# urban forestry instructor on the oregon coast



## chris v (Sep 25, 2012)

This is great job for the right person. Challenging in ways that typical treework definitely isn't. If you like working with, teaching, and relating to youth, then it may be a good fit. The opening paragraphs of the description sums it up pretty well.

I've been well treated by the company too.

ACRT - Careers

I'll try to check back in to answer questions. I am not H.R. I am one in a two instructor team.

-chris


----------



## bendtrees (Oct 9, 2012)

chris v here still. I tried to "re-invent" my user name since moving from Bend for this job a year ago. Apparently I'm failing.

anyway-

I realize that most people are slammed out there right now, but I'm disappointed in the lack of interest. 
I heard about the these positions years ago and am super fortunate to have landed one. I'm getting paid to teach people to do tree work. Doesn't that say it all. Although challenging, this is undoubtedly the most rewarding job I've ever had.

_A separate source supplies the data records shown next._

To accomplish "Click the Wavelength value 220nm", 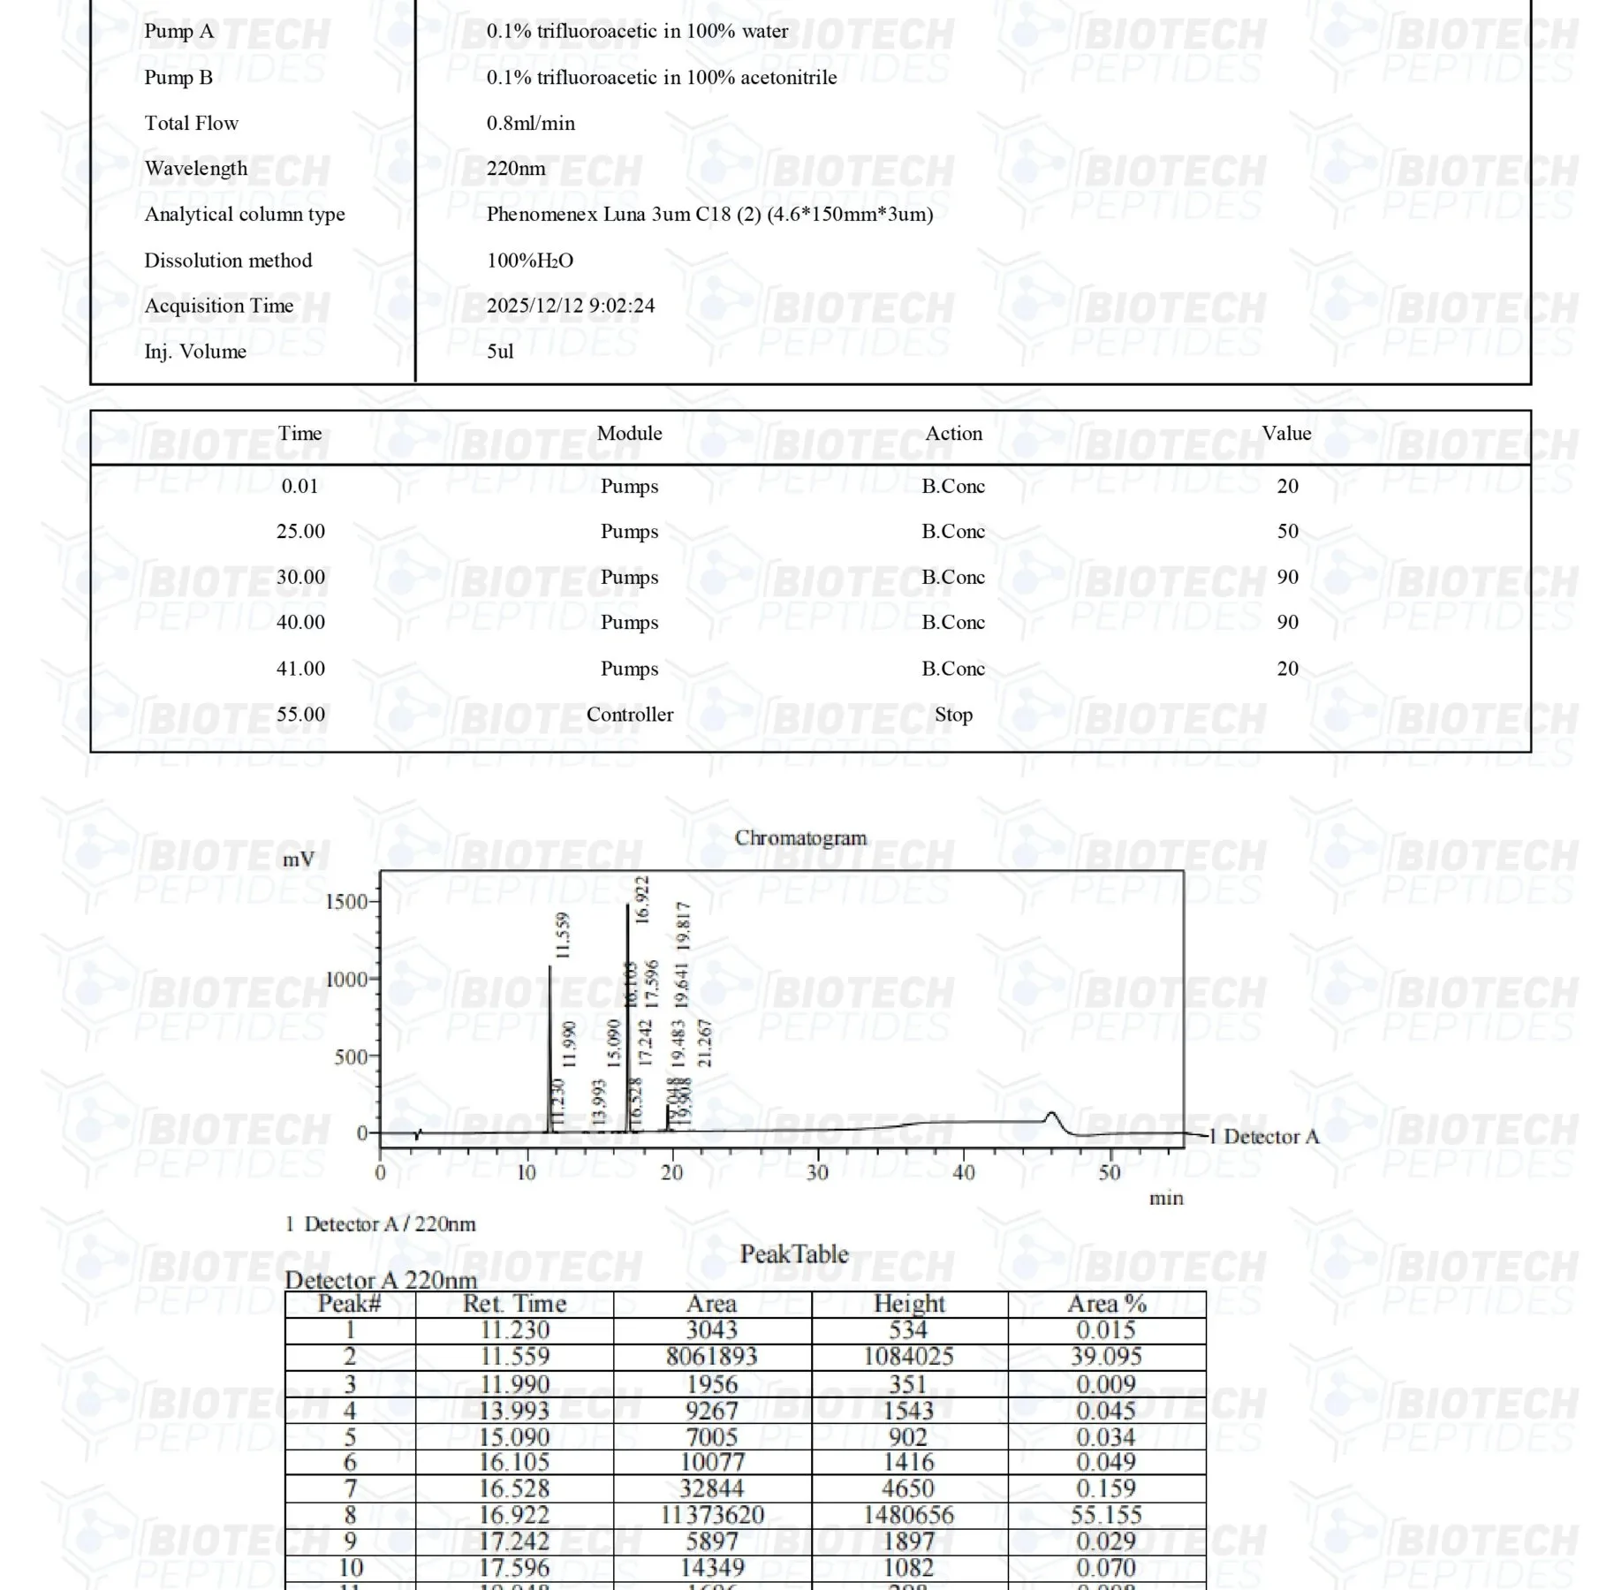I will [516, 169].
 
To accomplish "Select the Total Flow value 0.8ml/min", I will [530, 123].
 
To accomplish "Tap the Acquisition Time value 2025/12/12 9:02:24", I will [571, 306].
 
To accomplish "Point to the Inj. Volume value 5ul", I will [500, 352].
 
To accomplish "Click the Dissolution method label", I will [228, 261].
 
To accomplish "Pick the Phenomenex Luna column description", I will [709, 214].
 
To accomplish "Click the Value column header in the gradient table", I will [1286, 433].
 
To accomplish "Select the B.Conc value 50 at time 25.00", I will [1287, 531].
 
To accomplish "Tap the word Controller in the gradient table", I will [629, 715].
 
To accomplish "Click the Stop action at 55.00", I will [953, 715].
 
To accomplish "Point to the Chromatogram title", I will [800, 837].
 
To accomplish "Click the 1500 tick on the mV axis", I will [346, 902].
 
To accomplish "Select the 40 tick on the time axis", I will [963, 1173].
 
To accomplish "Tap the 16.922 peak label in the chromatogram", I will [642, 899].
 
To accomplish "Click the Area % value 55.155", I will [1106, 1515].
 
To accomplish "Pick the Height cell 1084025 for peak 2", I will [908, 1356].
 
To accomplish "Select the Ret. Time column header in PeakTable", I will [514, 1304].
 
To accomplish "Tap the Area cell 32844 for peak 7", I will [711, 1488].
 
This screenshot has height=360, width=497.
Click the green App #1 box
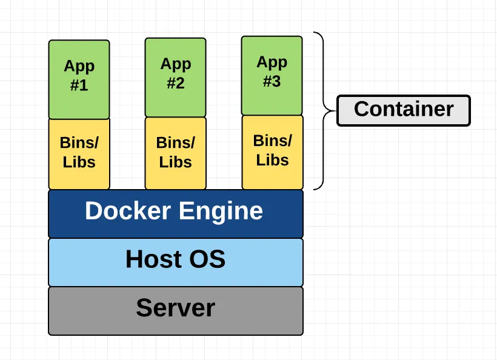[x=79, y=79]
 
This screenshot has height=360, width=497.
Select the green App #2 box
[x=175, y=77]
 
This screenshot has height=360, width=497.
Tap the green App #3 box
[x=272, y=75]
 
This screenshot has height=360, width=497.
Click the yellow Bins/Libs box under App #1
[x=79, y=153]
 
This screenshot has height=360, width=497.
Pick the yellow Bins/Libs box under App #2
[x=175, y=153]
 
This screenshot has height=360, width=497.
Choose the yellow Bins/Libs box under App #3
[x=272, y=152]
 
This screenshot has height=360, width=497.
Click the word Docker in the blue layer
[x=127, y=211]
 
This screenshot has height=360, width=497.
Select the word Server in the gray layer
[x=175, y=308]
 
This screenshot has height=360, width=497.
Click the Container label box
[x=403, y=110]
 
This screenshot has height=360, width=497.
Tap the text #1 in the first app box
[x=79, y=85]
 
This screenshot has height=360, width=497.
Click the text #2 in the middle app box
[x=175, y=84]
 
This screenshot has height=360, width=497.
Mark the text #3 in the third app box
[x=272, y=82]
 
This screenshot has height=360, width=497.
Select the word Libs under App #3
[x=272, y=161]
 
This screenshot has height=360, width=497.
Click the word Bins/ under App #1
[x=79, y=143]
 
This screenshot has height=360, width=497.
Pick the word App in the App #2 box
[x=175, y=64]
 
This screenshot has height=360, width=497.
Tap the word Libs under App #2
[x=175, y=162]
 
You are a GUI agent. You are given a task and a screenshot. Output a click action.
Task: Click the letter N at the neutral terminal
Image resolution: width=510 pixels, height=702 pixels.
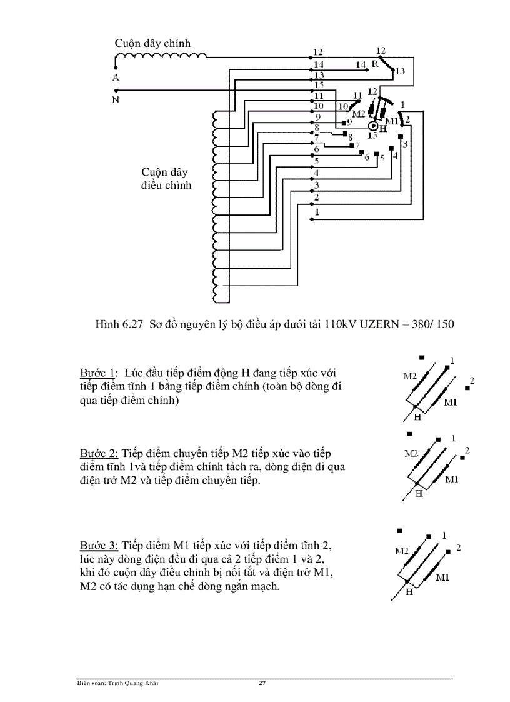click(x=116, y=99)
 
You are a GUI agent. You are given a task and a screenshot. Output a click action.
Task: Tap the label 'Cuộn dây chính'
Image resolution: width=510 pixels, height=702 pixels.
click(x=152, y=43)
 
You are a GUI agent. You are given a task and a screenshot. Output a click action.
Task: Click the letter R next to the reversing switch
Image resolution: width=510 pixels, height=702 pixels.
click(x=375, y=64)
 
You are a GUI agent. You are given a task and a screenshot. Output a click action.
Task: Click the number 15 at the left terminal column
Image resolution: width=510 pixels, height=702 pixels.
click(x=318, y=84)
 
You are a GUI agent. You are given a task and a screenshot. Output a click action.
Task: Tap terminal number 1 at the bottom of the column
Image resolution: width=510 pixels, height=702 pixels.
click(x=317, y=213)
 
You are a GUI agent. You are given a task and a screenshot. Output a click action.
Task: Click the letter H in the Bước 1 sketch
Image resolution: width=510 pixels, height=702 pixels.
click(x=418, y=416)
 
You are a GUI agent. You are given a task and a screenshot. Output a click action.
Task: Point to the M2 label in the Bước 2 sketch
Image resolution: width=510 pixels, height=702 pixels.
click(x=411, y=454)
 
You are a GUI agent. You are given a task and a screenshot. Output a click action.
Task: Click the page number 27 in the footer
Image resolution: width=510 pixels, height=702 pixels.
click(x=262, y=683)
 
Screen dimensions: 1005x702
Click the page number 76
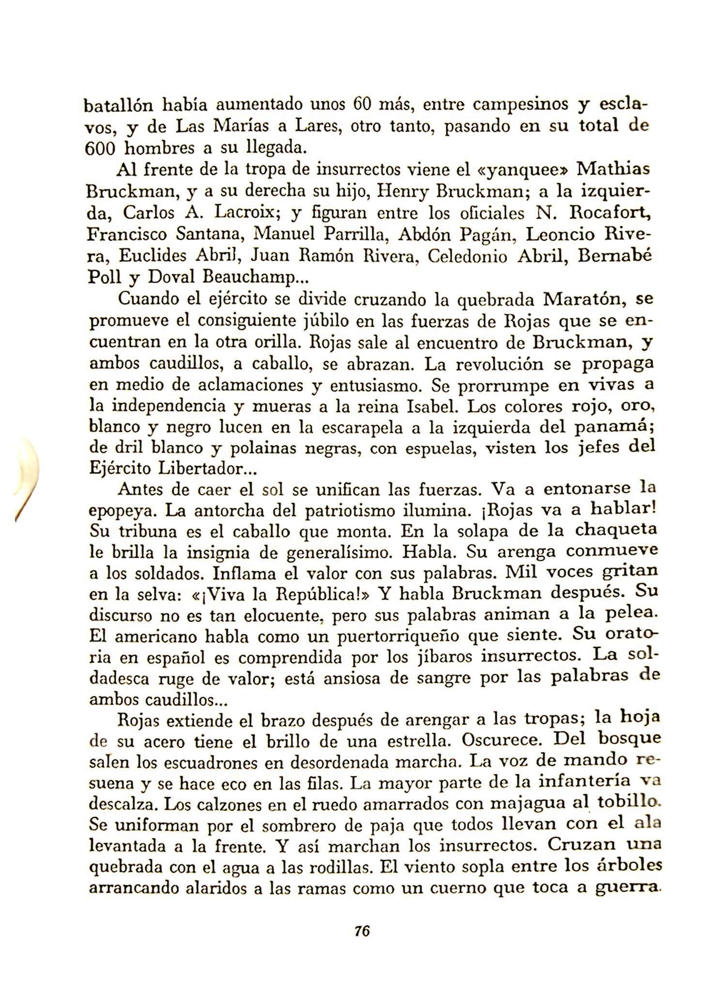(362, 930)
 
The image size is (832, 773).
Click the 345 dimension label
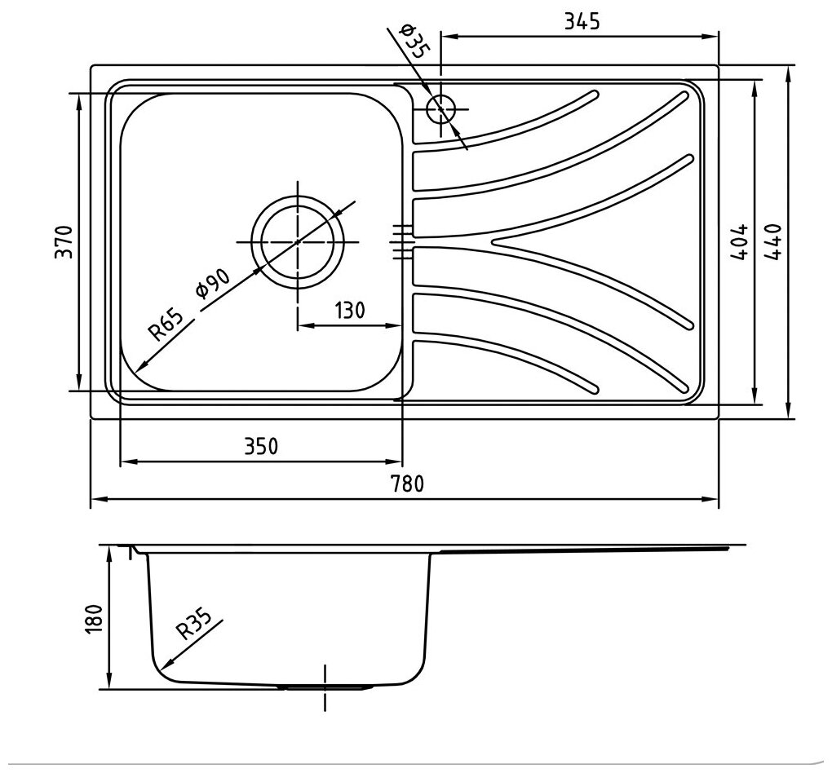(x=582, y=21)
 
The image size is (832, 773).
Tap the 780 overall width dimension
(x=408, y=484)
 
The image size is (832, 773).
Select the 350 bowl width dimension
(x=261, y=446)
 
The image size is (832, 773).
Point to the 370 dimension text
(x=64, y=242)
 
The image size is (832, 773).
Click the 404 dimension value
(x=739, y=241)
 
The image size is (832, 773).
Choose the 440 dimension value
(x=773, y=241)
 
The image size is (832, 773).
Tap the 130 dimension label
(x=349, y=310)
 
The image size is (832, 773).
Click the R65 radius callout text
(x=166, y=324)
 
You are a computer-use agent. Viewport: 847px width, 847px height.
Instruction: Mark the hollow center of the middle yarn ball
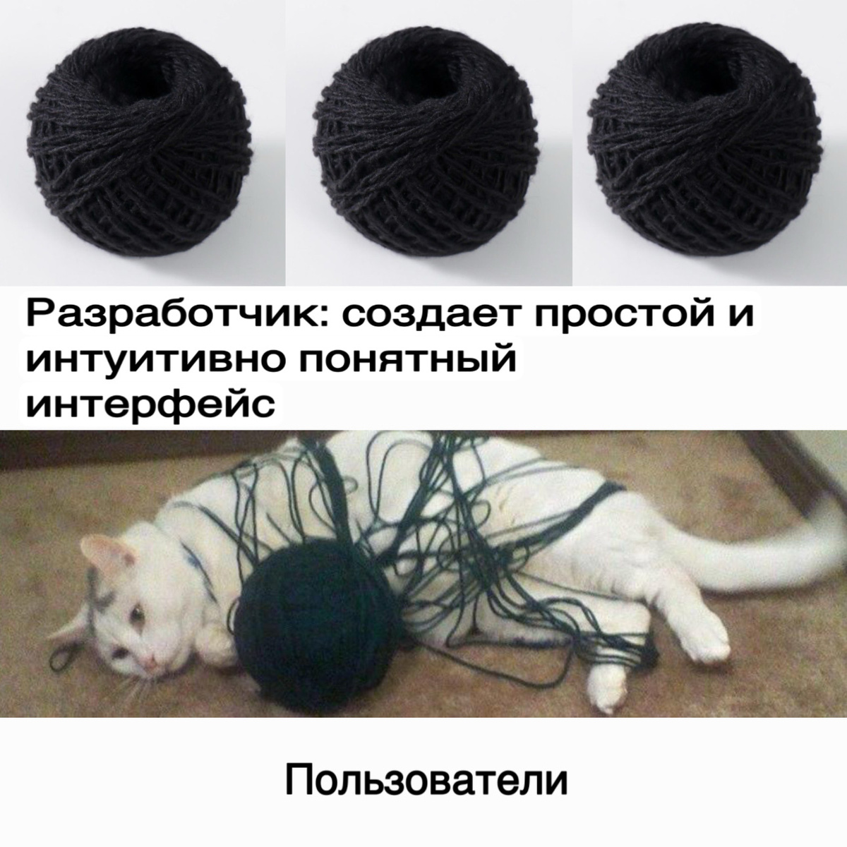point(426,73)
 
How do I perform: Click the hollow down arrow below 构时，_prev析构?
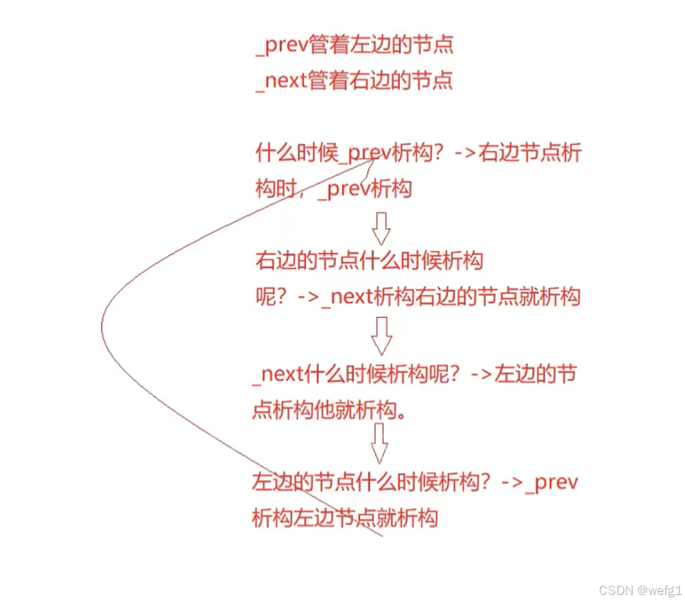coord(380,228)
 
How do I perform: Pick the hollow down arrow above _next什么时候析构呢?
coord(380,335)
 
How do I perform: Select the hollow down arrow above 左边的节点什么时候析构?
coord(380,443)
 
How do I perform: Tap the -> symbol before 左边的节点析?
coord(482,375)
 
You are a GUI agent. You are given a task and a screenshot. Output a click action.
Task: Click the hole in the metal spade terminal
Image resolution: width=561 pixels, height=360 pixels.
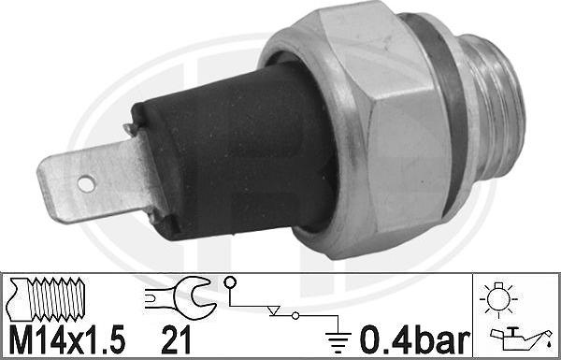coord(86,184)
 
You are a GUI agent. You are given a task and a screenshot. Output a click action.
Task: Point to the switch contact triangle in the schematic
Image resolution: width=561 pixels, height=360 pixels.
coord(273,310)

an email from a program graduate....
"Heyyy _____ it's _____. So I just wanted to inform you and all of UF I have a job working with ______________________..! I'm working full time as a climber. My boss has already bumped me up to 180 a day. And I'm usually going to work 5 to 6 days a week. It's soo awesome I never thought I'd get such a bad ass job right away. And know a lot of things even the boss doesn't know. I've showed him sooo many knots and how to set a friction saver..! And I owe it to you and _____________ you guys taught me everything I know and pushed me to do better. So I hope to hear from you ___________.
Have a good one.!"

that's my bump


----------



## groundsmgr (Oct 10, 2012)

Wish I could right now. Just to far from where I am with the family, and too many health issues. Otherwise I would be all over it.
Scotty


----------



## beastmaster (Nov 5, 2012)

I didn't see the position on your web site. Who would I contact and send my resume to?


----------



## shanleiwood (Nov 14, 2012)

*Hope your still looking*



chris v said:


> This is great job for the right person. Challenging in ways that typical treework definitely isn't. If you like working with, teaching, and relating to youth, then it may be a good fit. The opening paragraphs of the description sums it up pretty well.
> 
> I've been well treated by the company too.
> 
> ...



Hope your still looking? I live in hawaii and have 10+ years tree climbing and teaching experience.
Been wanting to relocate back to the northwest with family.


----------



## bendtrees (Nov 15, 2012)

Sorry, filled last week. I got the word today that the new hire passed all the background checks. Thanks for the interest.


----------



## shanleiwood (Nov 16, 2012)

Sounds amazing!! Mahalo anyway


----------